Can you tell whether a salix alba tree will produce male flowers or female flowers by looking at it, touching it or generally using your unaided senses? If not, is there any way to do that without specialized equipment or lots of expertise?
I remember overhearing a botanist some 10 years ago, that he cannot tell male poplar from female when they are not flowering or producing seeds. Poplars and willows are related, so it is a weak indication for you, you will likely not find any visible features in willow neither. But it is an old information, too.
(Are you interested in DNA sequencing evidence or not ? I can look it up for you, but it seems your statement in comment question was ironical.)

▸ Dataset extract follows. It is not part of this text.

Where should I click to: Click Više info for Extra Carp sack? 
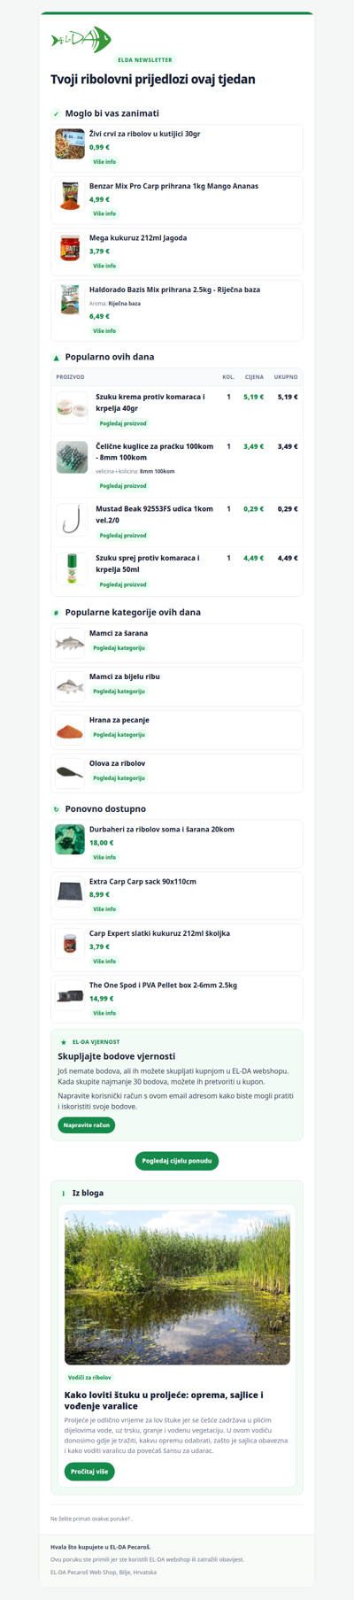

EDIT: have just found an article which says: "In Salix viminalis, the sex of plants cannot be confirmed until the first time they flower." At that time, 1997, there were no DNA markers for plant sex determination, but it is apparent, they did not know how to differentiate the sex of this willow just from morphology. This example is even closer to Salix alba than poplar. I find it even more likely now, that you will not find the morphological features.
I took the suggestion of Oreotrephes. This is what to look for under the tree - fruit and seeds:
( C. Alström-Rapaport, M. Lascoux, U. Gullberg. Sex determination and sex ratio in the dioecious shrub Salix viminalis L. Theoretical and Applied Genetics 1997, Volume 94, Issue 3-4, pp 493-497).